Once that’s locked in, you drill into each chunk with the next set of letters—K-A-D-A-B-R-A.
K – Knowledge (of Global Context)
Even the smallest task needs to know the overarching mission. Tell the AI the broader objective, where this subtask fits, and why it matters. Without context, you’ll get technically correct but completely off-base results.
A – Agent Definition
Who’s casting the spell? Define the AI’s role, tone, and background experience. “You are a senior Python engineer with 10 years of ETL expertise,” or “a sharp-tongued editor with zero tolerance for fluff.” Persona affects phrasing, depth, and style.

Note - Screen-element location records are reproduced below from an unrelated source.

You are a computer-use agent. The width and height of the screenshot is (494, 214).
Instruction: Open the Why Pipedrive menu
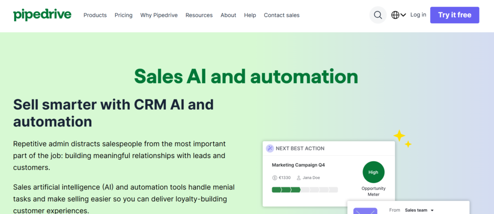(x=159, y=15)
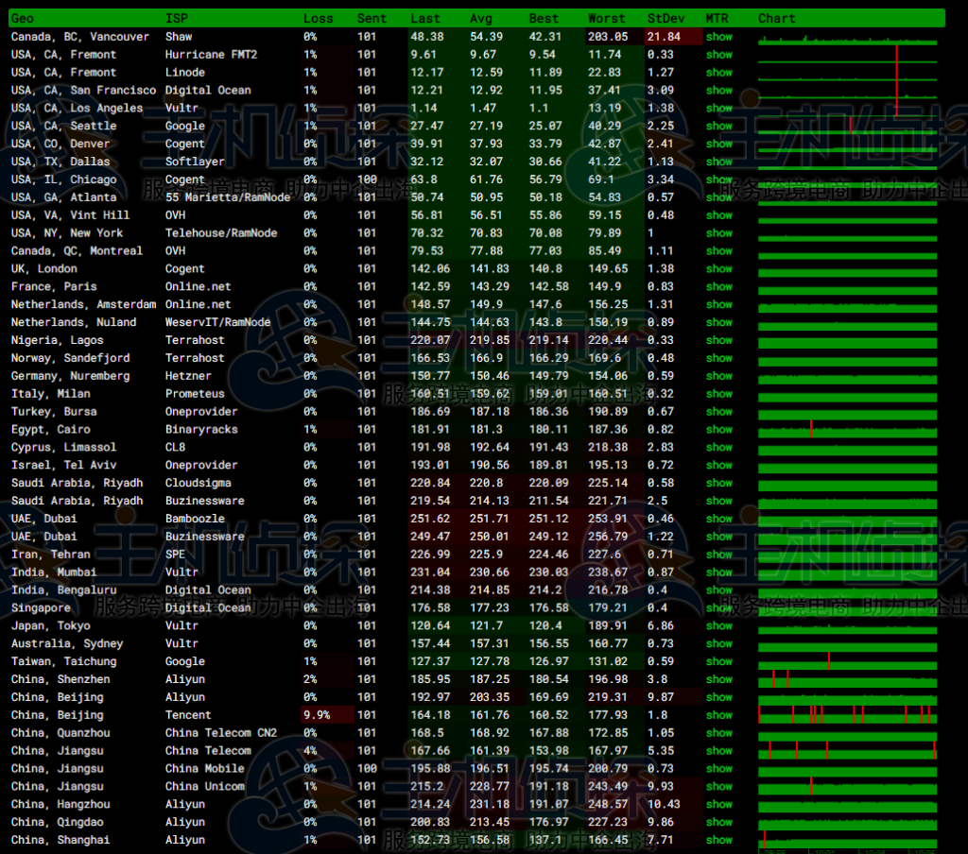Open show link for Singapore Digital Ocean
968x854 pixels.
718,608
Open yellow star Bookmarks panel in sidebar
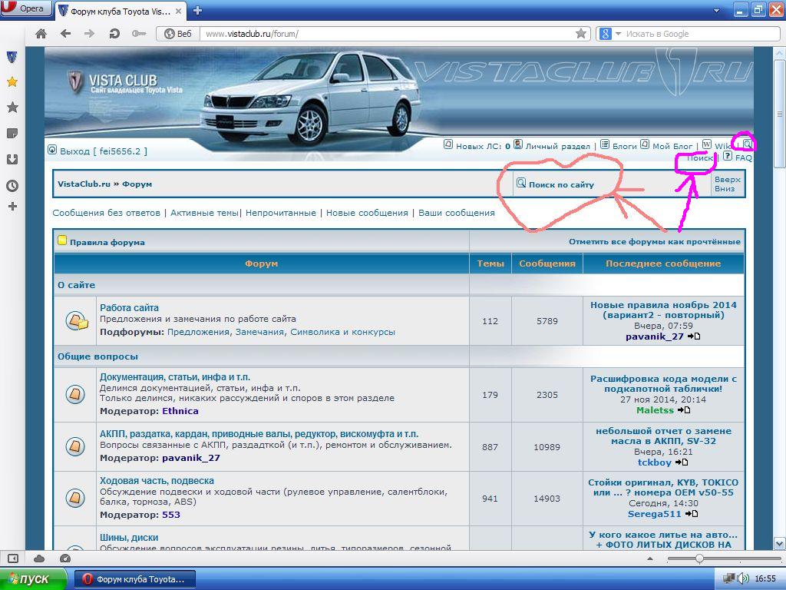Image resolution: width=786 pixels, height=590 pixels. 12,81
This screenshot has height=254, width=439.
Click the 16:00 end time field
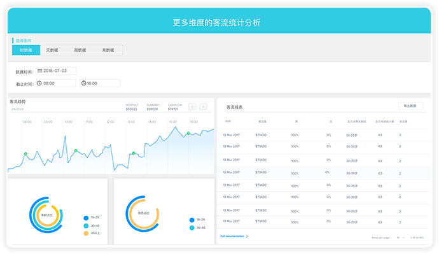[100, 83]
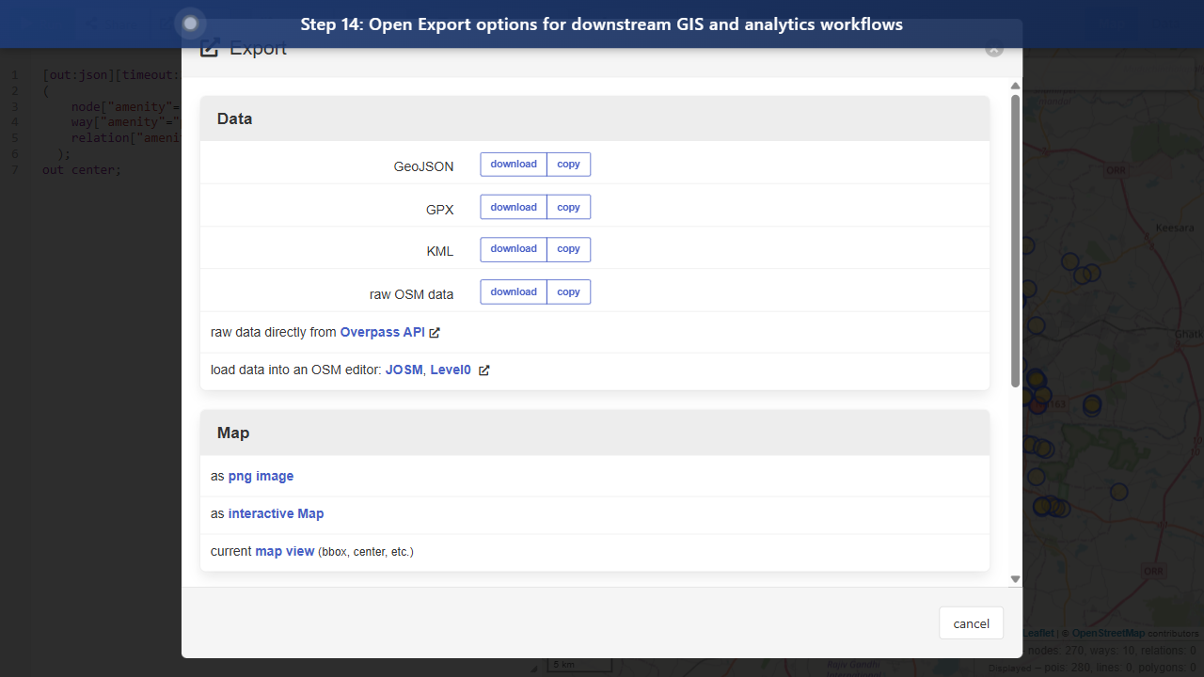Screen dimensions: 1204x677
Task: Dismiss the Export dialog via the X icon
Action: coord(993,50)
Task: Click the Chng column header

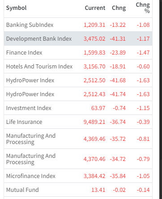Action: [x=119, y=8]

Tip: be specific (way more than you think)
D – Description (of Current Task)
Spell out exactly what you want done right now. One clear sentence or 2: the job posting for this subtask. Tight, direct, unambiguous.
A – Algorithm/Approach Hint
Optional nudge: suggest a method or pattern. “First group items by category, then rank by frequency.” You’re giving your secret sauce without micromanaging every line.
B – Background Information
Feed the AI the lore it needs: source data, previous drafts, examples to emulate or avoid, business rules. Don’t assume it remembers—supply everything(!!!)
R – Results Definition
Define success. Bullet list? JSON schema? 100-word summary? Formal tone? Funny footnotes? If you don’t specify, you’ll get surprises. Details matter.
A – Additional Instructions/Adjustments
Final touches: style prefs, constraints, “never use emojis,” “British spelling only,” or “include jokes sparingly.” This is the seasoning that makes the output uniquely yours.
That’s A-B-R-A K-A-D-A-B-R-A. A little magic, a lot of structure. Half a joke, half’s not. Help yourself.